さあ、夏! 高校野球・新天地の監督たち/5 日本ウェルネス信州筑北(長野) 中原英孝
甲子園通算14勝。長野のチームを率いて、もっとも勝ち星を挙げている監督が中原英孝だ。1991年春、母校・松商学園の2度目の監督で準優勝、2008年春には長野日大でベスト8という実績は、90年代以降の長野県では突出している。
14年の秋、長野日大を勇退後にお会いした。寿司をつまみながら、
「しばらくはのんびりしますよ。でも、まだまだ元気ですし、いつかは14勝から上積みするかもしれませんよ」
と聞いて別れた。それから1年ちょっと。15年9月に筑北村に創設された、日本ウェルネス信州筑北の監督として、現場に戻った。この春から、筑北野球部1期生の1年生を率いる。71歳を目前にして、指導は3校目になる。そんなベテランでも、初戦はさすがに気をもんだ。
「高野連に申請した加盟が、思いのほかすんなり認められまして。夏から参加のつもりが、春の大会から出られるようになった。ところが、試合の前日になっても試合用のユニフォームが届かないんです。前日の夜9時にようやく届いて、翌4月29日が初公式戦でした」
甲子園出場歴もある松本工との試合は1対8で敗れたが、練習試合もなしのぶっつけ本番だから無理もない。それより、エラーがらみで序盤に6失点しながら、3学年そろった相手とそこから互角の展開だから、ほめてやってもいいほどだ。

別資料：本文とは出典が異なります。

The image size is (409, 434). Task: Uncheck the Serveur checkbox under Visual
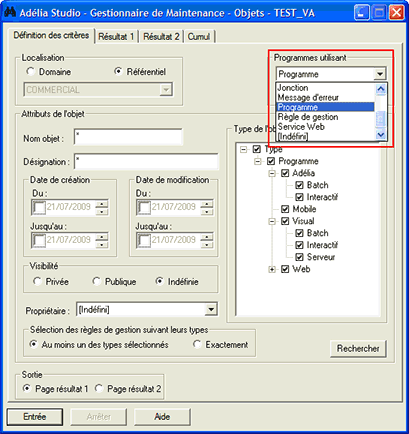(299, 257)
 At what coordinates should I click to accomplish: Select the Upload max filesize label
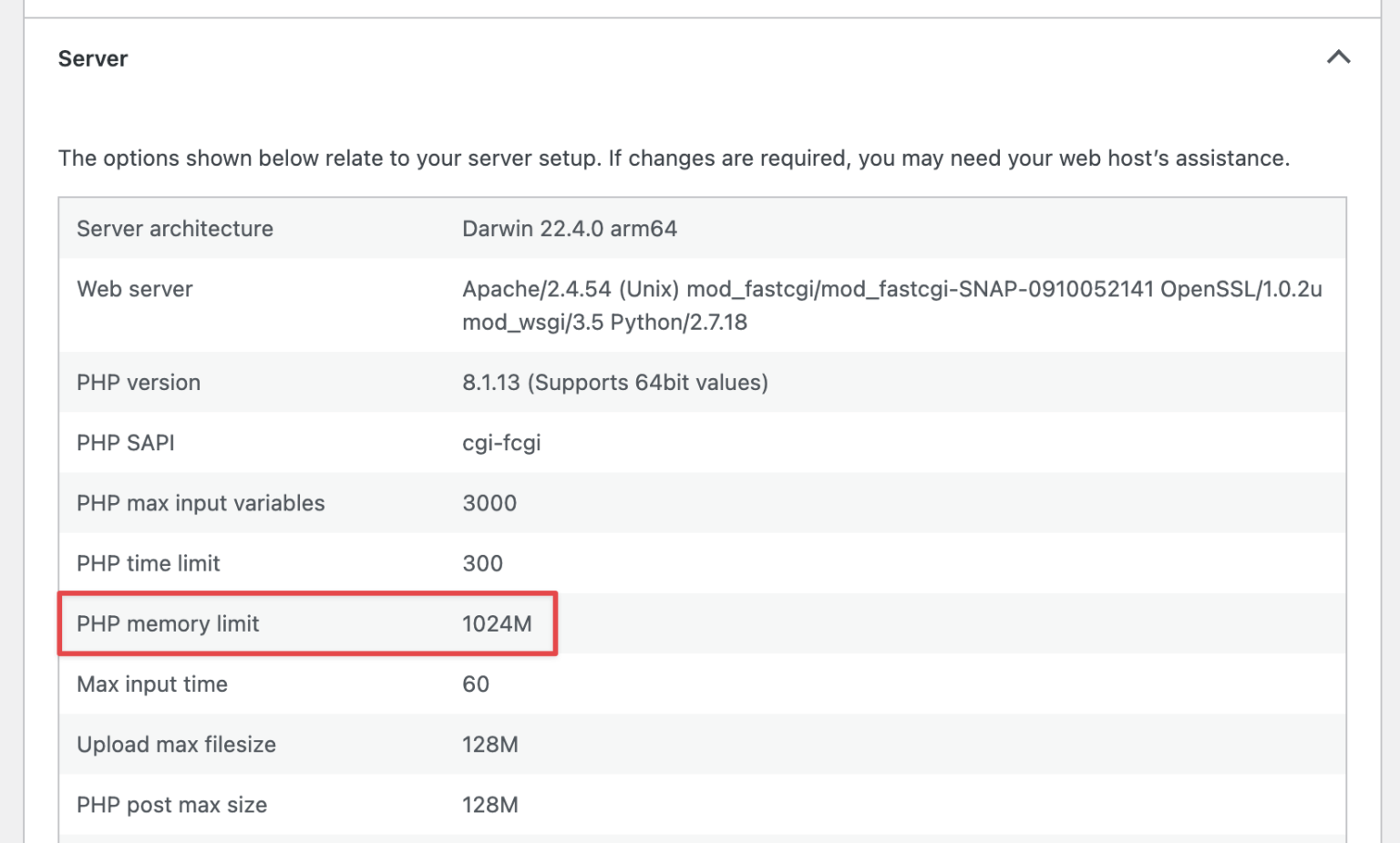point(176,745)
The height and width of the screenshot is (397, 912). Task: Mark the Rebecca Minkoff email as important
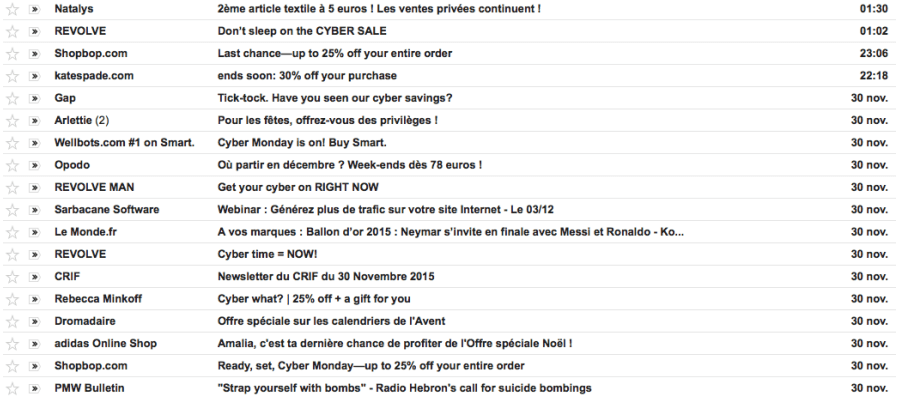[34, 299]
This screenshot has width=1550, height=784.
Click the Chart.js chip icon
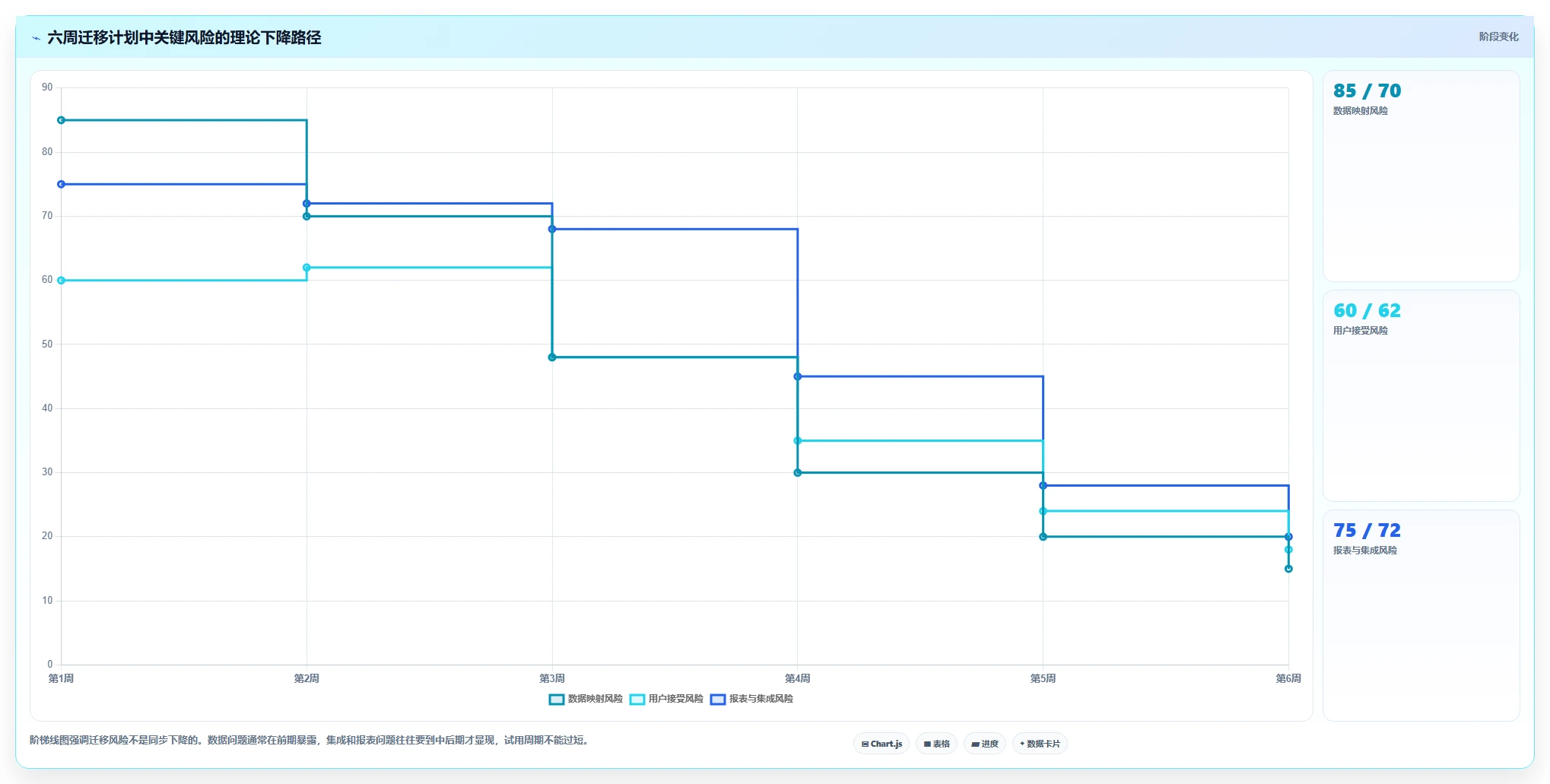click(865, 744)
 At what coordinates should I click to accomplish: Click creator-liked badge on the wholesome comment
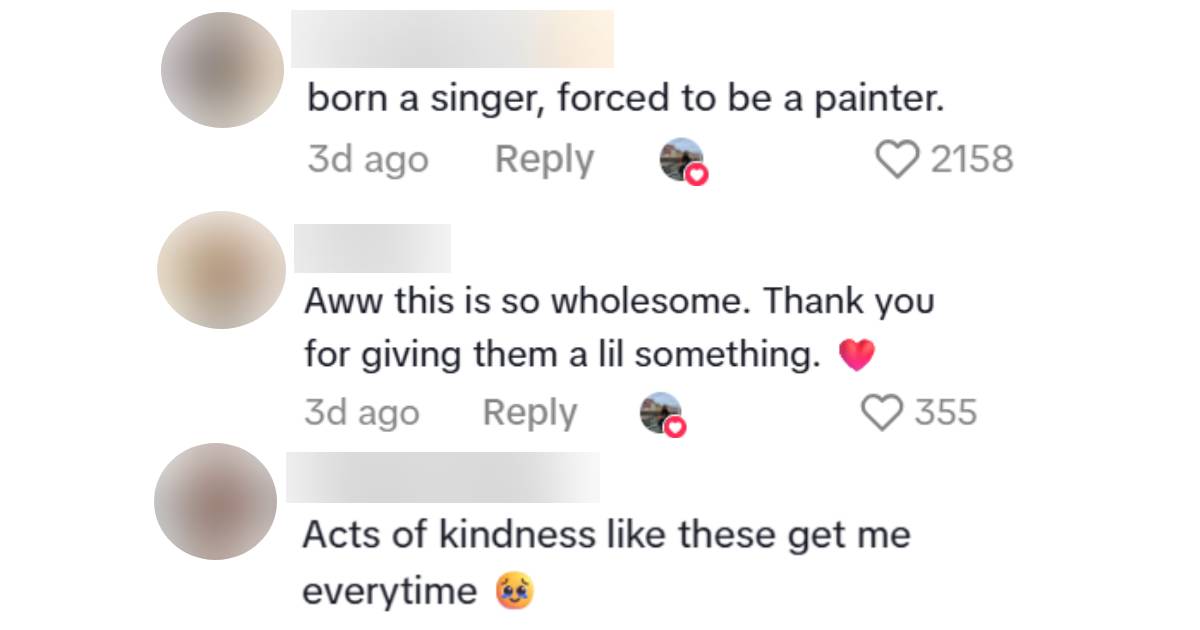point(663,414)
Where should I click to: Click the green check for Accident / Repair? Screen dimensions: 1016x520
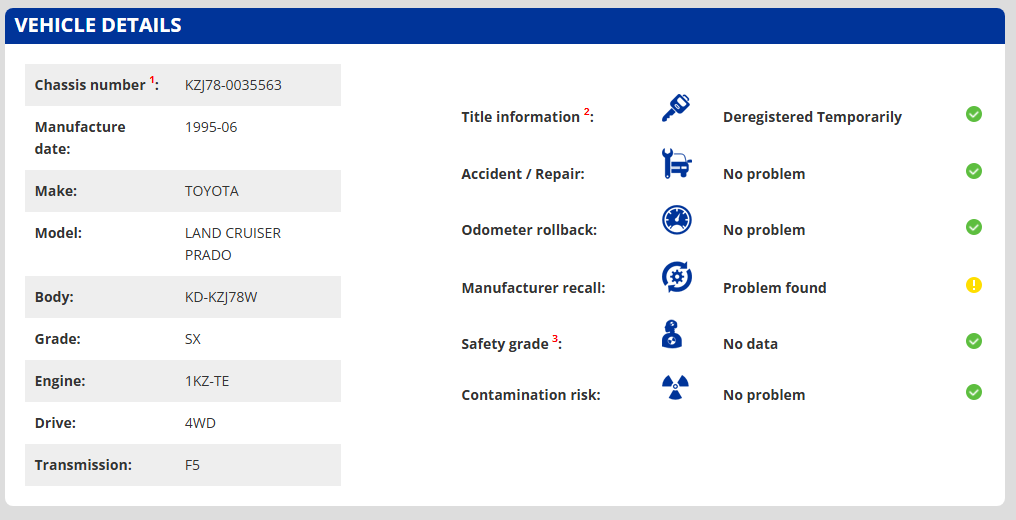pyautogui.click(x=973, y=171)
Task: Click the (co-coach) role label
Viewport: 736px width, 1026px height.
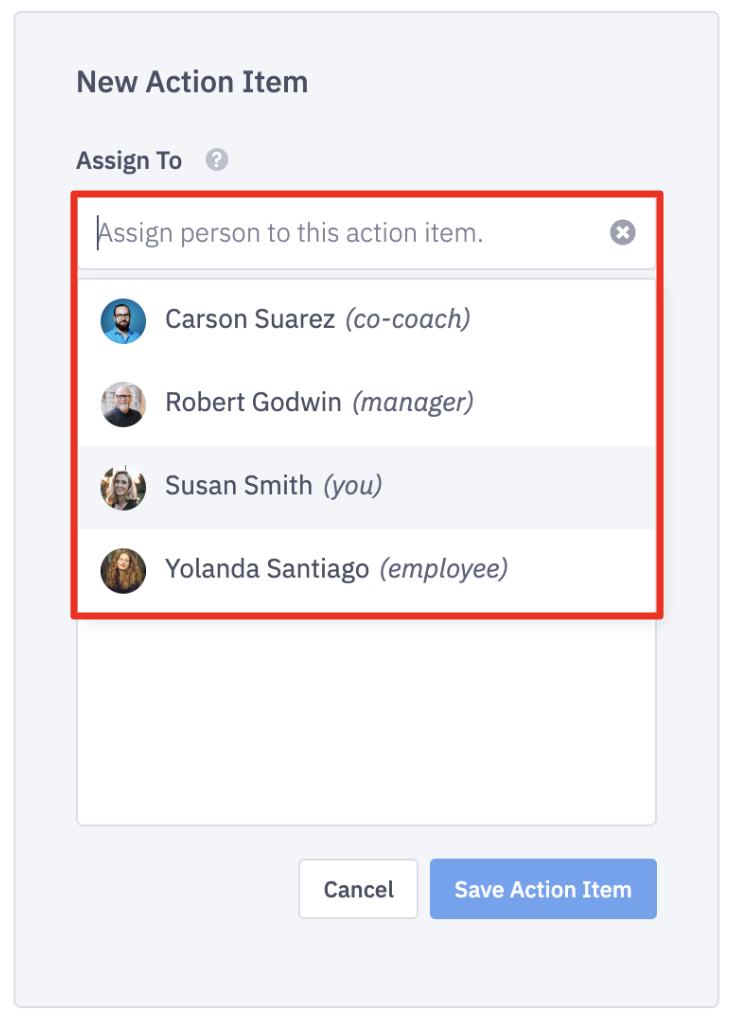Action: 408,320
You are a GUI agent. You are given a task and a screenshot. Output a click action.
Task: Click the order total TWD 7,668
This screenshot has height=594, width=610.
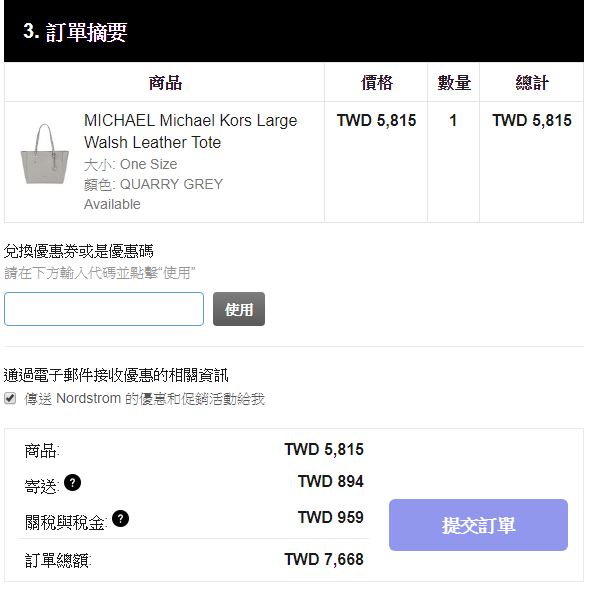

日本ウェルネスは、全国に拠点を持つ通信制の学校だ。過疎に悩む筑北村が、村おこしになればと誘致したのが、信州筑北校である。基本的に午前中は授業で、午後から練習というスタイル。寮もあるが、生徒たちの多くは長野市や松本市などからの通学生だから、通信制とはいえ、その日常は一般の高校とほとんど変わりはない。長野日大赴任当時は、生徒といっしょに寮に住み込んだ中原も、
「さすがにトシだから(笑)、松本の自宅から通っています」
部員たちはほとんど県内出身だから、きっての名将・中原の監督就任を知り、進学したケースも多い。松本シニア出身の河野健太郎主将もその一人で、
「08年、(中原監督の)長野日大のセンバツを見に行きました。体験入学のときに"絶対に甲子園に行く"と話してくれた熱さにひかれました」
と言う。確かに、熱い。「違うよお、そうじゃねえだろう!」と身振り手振りで教えるその声は、71歳にして選手のだれより大きいのだ。中原は言う。
「私の出身は、隣の池田町です。過疎に悩む筑北村ですが、もともとこのあたりは野球が盛んだし、私の母校である松商学園のOBも多いんです。村長や教育長も、野球部じゃないが松商OB。ですから、なんとか期待に応えられればと引き受けました。なにより野球が好きですし、体も元気ですからね」
持ち前の人脈、営業力で合宿誘致も
村を挙げてのバックアップも心強い。筑北村は3村による合併のため、グラウンドや体育館は3カ所ずつあるし、JR西条駅近くの校舎は統合した小学校を再利用したものだ。寮も改修中であり、いずれはゲートボール場を再利用した雨天練習場も作られる。部員が村民の農作業を手伝えば、収穫の農作物を大量に差し入れしてくれるという。
中原も、就任前から動いていた。持ち前の人脈で、大学野球部の合宿を誘致。なにしろ、夏は涼しい気候でグラウンドには恵まれているし、村内には宿泊施設も複数そろっているのだ。一チーム30人が10日間の合宿を張れば、地元にもたらすその経済効果は大きい。
そういえば中原は、若くして就任した松商学園の監督を一度離れたあと、大手自動車メーカーのセールスマンとして、何度か長野県トップになるなど、ばりばりの手腕を見せている。筑北村の営業マンとしては、もってこいかもしれない。
さあ、1年生だけの初めての夏がやってくる。
「選手たちは体力的にはまだまだで、"オマエらは中学4年生"と言っていますよ(笑)。だけど、練習量は十分ですから、1年生同士の練習試合では松商に連勝したんです。うまいヘタは別として、野球が好きなことには変わりありません。辛抱強く教えていけば、夏までには多少体もできるし、バットも振れるようになるでしょう。夏は3つか4つ勝って、強豪にひと泡吹かせたいですね」
野球部の活躍は、平日でもグラウンドに練習を見に来てくれる住民への、なによりの恩返しになる。県内きっての監督として、そしてすご腕営業マンとしての、中原の手腕に注目だ。